In this book Morris made the perplexing decision to write Edison's life in backwards chunks. So, the book begins with a prologue set in 1931 and then chapters in decadal parts, each with a general theme then going in Edison's life: Botany, 1920-1929; Defense, 1910-1919; Chemistry, 1900-1909; Magnetism, 1890-1899; Light, 1880-1889; Sound, 1870-1879; Telegraphy, 1860-1869; Natural Philosophy, 1847-1859. (I guess Edison did nothing worth mentioning in 1930, which is ummentioned and left to dangle outside the scheme.)

This leads to an odd reading experience. Past events are mentioned and then you have to wait to read about them in a future part. This leads to a weird sort of foreshadowing—backshadowing?—that engages the reader. Wow, how did he invent that phonograph? that light? what have you? You read the results and then read the causes and effects later. It's almost like in a mystery novel, where you know the results of the crime and then later get the recapitulation and solution from the Holmes-figure at the end.

As an example of the effects this has on the reader, I'll give an example from the end, the boyhood of Edison. On pages 623 to 628 Morris writes of Edison's readings of his first real science book, A School Compendium of Natural and Experimental Philosophy by Richard Green Parker. In it you get hints of everything Edison is later going to tackle in his adulthood: minerals, machines and mechanics, vacuum (including mercury gravity pumps), steam engines, electricity, batteries, sunspots, acoustics, light, telegraphy, and solar eclipses. Now, having read Edison's future first, I recognized how each part of this textbook fit into Edison's life and career. It would have worked as foreshadowing, but it was even more powerful and meaningful as backshadowing.

Unless you are a forgetful or angry reader, it's not hard to read backwards like this. I see no reason you couldn't read the parts in reverse, but that's not what Morris intended.

Edison was a genius. With all that entails. Odd social life, odd habits, a lack of common sense sometimes. Doggedness, cussedness. Poor personal relationships, but sometimes tenderness and a free ease with money. His family life was odd, and you get the feeling he was a poor and absent father, but then, you get the idea that his kids were ne'er-do-wells too. As someone with little grounding in actually DOING science, I found the explanations of inventions and ideas and experiments easy enough to understand. It's a good, lucid, readable, interesting narrative life of Thomas A. Edison. Well worth the time and effort to slog backwards through 600 pages of text.

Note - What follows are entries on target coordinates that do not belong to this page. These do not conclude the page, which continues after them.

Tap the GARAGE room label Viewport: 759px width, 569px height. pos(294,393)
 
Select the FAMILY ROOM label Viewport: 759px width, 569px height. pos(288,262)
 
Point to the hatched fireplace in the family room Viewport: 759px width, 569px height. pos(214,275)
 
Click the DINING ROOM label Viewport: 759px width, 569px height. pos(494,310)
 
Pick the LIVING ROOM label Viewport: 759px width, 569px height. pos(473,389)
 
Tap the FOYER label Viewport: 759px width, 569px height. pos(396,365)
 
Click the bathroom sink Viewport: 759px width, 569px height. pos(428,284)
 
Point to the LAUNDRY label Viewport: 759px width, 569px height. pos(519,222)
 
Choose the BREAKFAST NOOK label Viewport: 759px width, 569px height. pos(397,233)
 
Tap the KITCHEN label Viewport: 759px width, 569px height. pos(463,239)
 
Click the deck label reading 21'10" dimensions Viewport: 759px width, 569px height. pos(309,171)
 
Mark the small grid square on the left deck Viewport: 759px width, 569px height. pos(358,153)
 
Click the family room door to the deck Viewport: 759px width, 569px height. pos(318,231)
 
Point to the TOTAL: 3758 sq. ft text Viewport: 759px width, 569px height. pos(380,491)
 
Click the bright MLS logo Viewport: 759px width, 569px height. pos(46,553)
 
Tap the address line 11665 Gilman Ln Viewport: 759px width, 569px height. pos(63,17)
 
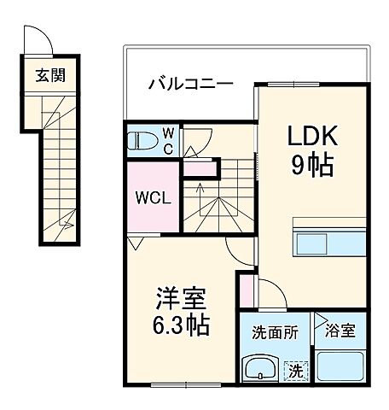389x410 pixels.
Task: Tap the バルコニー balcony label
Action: pyautogui.click(x=190, y=84)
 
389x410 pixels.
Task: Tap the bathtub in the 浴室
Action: pyautogui.click(x=340, y=368)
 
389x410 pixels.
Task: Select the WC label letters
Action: pyautogui.click(x=168, y=140)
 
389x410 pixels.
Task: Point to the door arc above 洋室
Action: pyautogui.click(x=241, y=248)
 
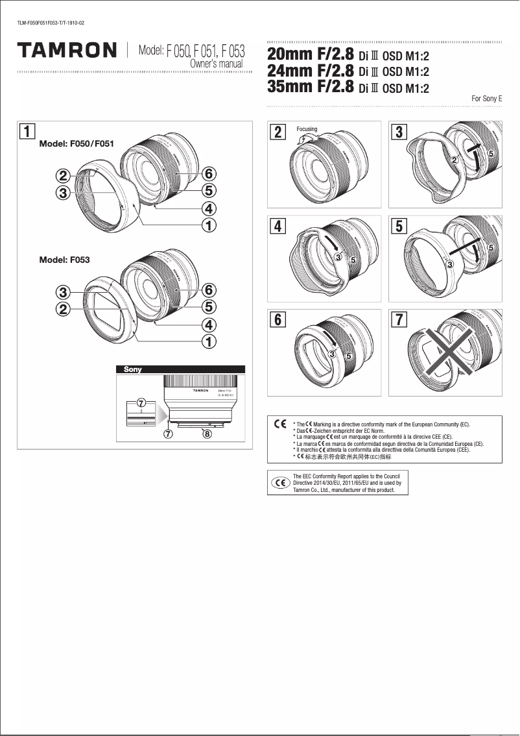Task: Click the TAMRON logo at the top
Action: [x=67, y=50]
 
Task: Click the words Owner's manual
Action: [x=217, y=64]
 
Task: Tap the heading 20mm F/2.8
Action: [x=310, y=55]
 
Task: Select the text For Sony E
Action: [x=487, y=99]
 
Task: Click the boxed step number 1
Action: [x=27, y=132]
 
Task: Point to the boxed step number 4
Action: [x=278, y=227]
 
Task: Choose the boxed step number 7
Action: [x=400, y=320]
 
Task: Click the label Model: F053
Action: [x=64, y=260]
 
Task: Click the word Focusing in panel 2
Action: [x=307, y=129]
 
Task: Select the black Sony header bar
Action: [x=180, y=369]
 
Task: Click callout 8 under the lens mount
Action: [x=207, y=434]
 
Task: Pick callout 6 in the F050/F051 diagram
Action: [x=208, y=174]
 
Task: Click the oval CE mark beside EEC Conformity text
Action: [x=280, y=483]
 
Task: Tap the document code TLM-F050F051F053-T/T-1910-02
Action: [x=51, y=24]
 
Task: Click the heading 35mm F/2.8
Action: [x=310, y=87]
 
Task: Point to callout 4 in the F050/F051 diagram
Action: [x=208, y=209]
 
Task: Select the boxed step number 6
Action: [x=278, y=320]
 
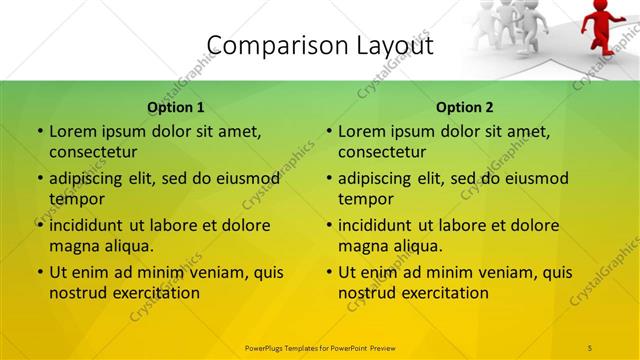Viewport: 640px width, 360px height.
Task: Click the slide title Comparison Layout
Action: point(320,46)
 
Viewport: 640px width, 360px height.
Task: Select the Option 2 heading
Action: point(464,107)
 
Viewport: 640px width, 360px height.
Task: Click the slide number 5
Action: point(590,347)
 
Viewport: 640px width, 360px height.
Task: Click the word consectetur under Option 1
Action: point(93,152)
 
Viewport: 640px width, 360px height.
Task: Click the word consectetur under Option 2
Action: point(382,152)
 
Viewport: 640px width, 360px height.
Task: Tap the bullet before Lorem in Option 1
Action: point(39,131)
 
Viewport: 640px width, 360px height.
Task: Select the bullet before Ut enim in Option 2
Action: point(328,272)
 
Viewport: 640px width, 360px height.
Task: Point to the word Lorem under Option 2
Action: point(361,131)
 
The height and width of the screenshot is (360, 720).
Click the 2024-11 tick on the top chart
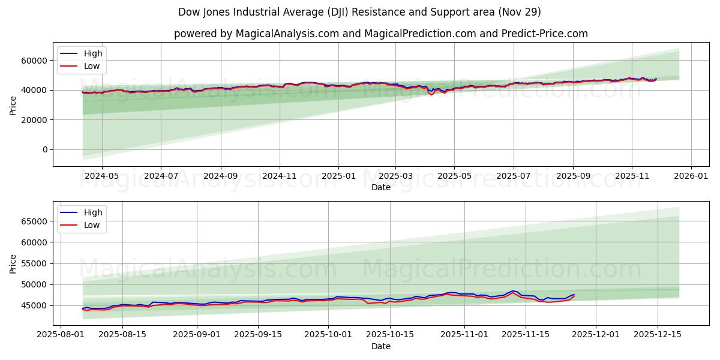pyautogui.click(x=280, y=176)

Added to the text are good images, including photographs, diagrams, patent drawings, etc. A good set of proper endnotes using a proper citation format. (Thus emulating the endnotes of The Rise of Theodore Roosevelt, not the dumb, unwieldy, uninformative page number-snippet-source system of Theodore Rex and Colonel Roosevelt.) There are asides in footnote form too, though I think sometime they would have better fit worked into the text. And, oddly, sometimes the text in a footnote was repeated verbatim in a nearby endnote at the back of the text. (I get the feeling some of the apparatus and text was left in an unfinished state when Morris passed.)

All-in-all, a good, lucid, readable, interesting—though backwards—narrative biography of Thomas A. Edison.